Each state has its own rules and regulations when it comes to turkey hunting, but these are all based on basic consideration for others and common sense. It's very rare that you will be in the woods hunting by yourself, so it makes sense to protect yourself from getting shot, and to prevent yourself from shooting others. Here are some tips to guarantee a safe turkey hunting season:
- Never stalk a turkey.It raises your chances of getting involved in an accident, while the odds of getting close enough to shoot it remain slim.
- Do not wear red, white, blue or black. Hens have blue colored heads, and toms have red heads, and if you wear these colors, another hunter may mistake you for a turkey. A red baseball cap or even a glimpse of white undershirt can make you a target. Even if your pants ride up to expose your white socks or shins, you could be in trouble. On the other hand, it's a good idea to wear an orange hat and vest when moving around.
- Use distinctly human sounds to alert others of your presence. Never move, wave or make turkey sounds: any sudden movements may draw fire. Yell loudly and stay hidden. This is especially important if you camouflage yourself while turkey hunting: if you're making turkey sounds other hunters may not recognize your camouflaged form.

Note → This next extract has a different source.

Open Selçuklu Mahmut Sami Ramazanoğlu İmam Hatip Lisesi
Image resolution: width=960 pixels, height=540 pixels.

- Handle your shotgun safely at all times. Before entering a house, camp, truck etc., always unload it. BE ABSOLUTELY SURE OF YOUR TARGET before slipping off the safety. Do not shoot at a sound or a movement. Statistics show that experienced, mature hunters cause a lot of accidents when turkey hunting, so don't take this task lightly.
- Sit in front of a wide tree trunk that provides body coverage. This will protect you if another hunter is behind you shooting while you're in the line of fire. Choose calling locations with a clear view to the front and the sides so you know if other hunters approach. When turkey hunting in pairs or in groups, do not separate. It's easy to lose track of your buddies and shoot at each other by mistake.
- Always wrap harvested game in hunter orange when you carry them out of the woods. Do not allow the wings to hang loosely or the head to be displayed in such a way that another hunter mistakes it for a live bird.
Always familiarize yourself with your state's rules and regulations before you go turkey hunting. Be sure you're licensed, and that you have permission to hunt on any privately-owned lands. Also, be aware of your state's bag limit. Once you know the rules, you can enjoy your upcoming turkey hunts!